Social commerce in India has witnessed a multi-folded growth in recent years primarily in the fashion, skincare, apparel categories and has witnessed high affinity among female audience. It was reported that in 2020, the e-commerce industry saw a 45 per cent growth in India. Though the pandemic was a key reason for people shopping online, social commerce platforms also led to this surge. More categories such as grocery have seen a massive upsurge in online penetration. Platforms like Instagram, Facebook, WhatsApp, Trell and Chingari dominate 65 per cent of the social commerce market in India, which says a lot about how this phenomenon is booming in India after making waves in China. 

To understand the market dynamics, a report by Bain & Company pegs social commerce in India to grow to US$ 60-70 billion by 2030 accounting for four per cent of share of the e-commerce market. According to estimates, Currently, there are 157 million social commerce shoppers, which is 53 per cent of the total shoppers in India. This number is expected to grow at a rate of 45 per cent to reach around 228 million by the end of 2022. In comparison, China’s social commerce share was around 11.6 per cent of retail e-commerce sales in 2019. This gives a sense of how wide the gap between China and the rest of the world is. 

In 2022, we should witness a paradigm shift in the way the social commerce industry is growing. India’s leading fashion marketplace, Myntra has recently launched its social commerce platform M-Live, an arena where fashion influencers will interact with the users and urge them to shop from the app. Similarly, short video platform Moj has joined hands with Flipkart to enable ‘live e-commerce’ on its platform. Potentially these alliances will be game-changing since the entire purchase flow happens on the video platform. Since the user is not moving back and forth across multiple platforms, the experience doesn’t get diluted. 

At an infrastructure level, there are certain factors that need to be considered for a smoother roll-out. Apps need to look at support for live-video streaming and API integrations to support partner feeds. Apart from this, if you are an authorised seller having live offers via video in an e-commerce app, back-it up with a responsive customer support team. The social commerce battle will be won by brands that are conversational and prompt not only during pre-purchase and post-sales cycle. Such alliances augur well for both the platform and influencers in-terms for creating platform stickiness and driving measurable ROI. 
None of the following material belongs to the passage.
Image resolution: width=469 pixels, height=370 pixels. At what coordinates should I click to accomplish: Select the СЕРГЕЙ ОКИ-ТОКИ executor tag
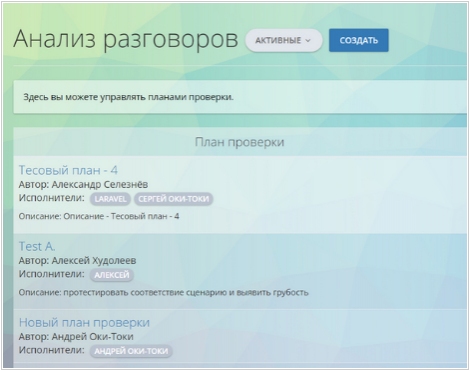[x=173, y=199]
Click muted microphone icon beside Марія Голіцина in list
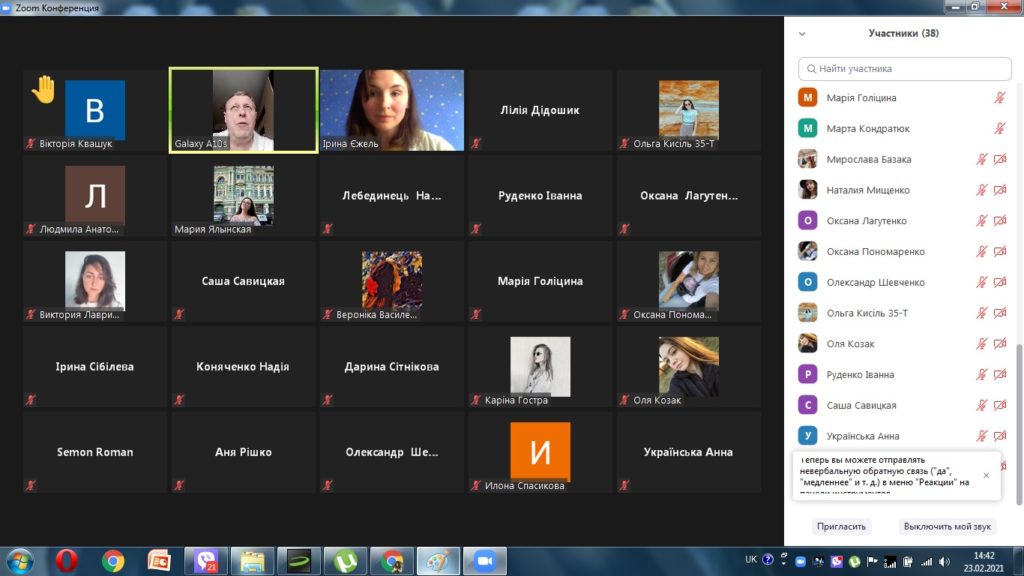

If we look at the trends in SouthEast Asia on platforms such as Lazada, the user buying behavior is more immersive when they are inside the app. For instance, when you visit a mobile phone brand-store, you also get a video pop-up alert where a sales representative is doing a live video around the product launch. Users are incentivised for watching the video based on the time spent and also get promo-codes during the live sessions. Sales reps/Influencers educate on how to use the product and answer customer queries in real-time. This whole experience again redefines the user behavior on e-commerce portals with more stickiness and engagement during the purchase process. 

For social e-commerce to scale rapidly, a key factor will be reverse integration of influencer/live video inside leading ecommerce platforms. This would be a game-changing move as e-commerce platforms have the traffic and logistics capabilities with them. 

With the rise of connected and affluent millennial segments, brands would refocus their budgets and would have to look at out of the box ways instead of pure play advertising. Traditional shopping would slowly give way to more holistic engagement experiences layered with AR, Gamification and Videos. Storytelling via short-videos will be the overarching theme that will set a new benchmark in this category. The social commerce revolution in India is waiting to explode and is only bound to become the new normal starting with 2022.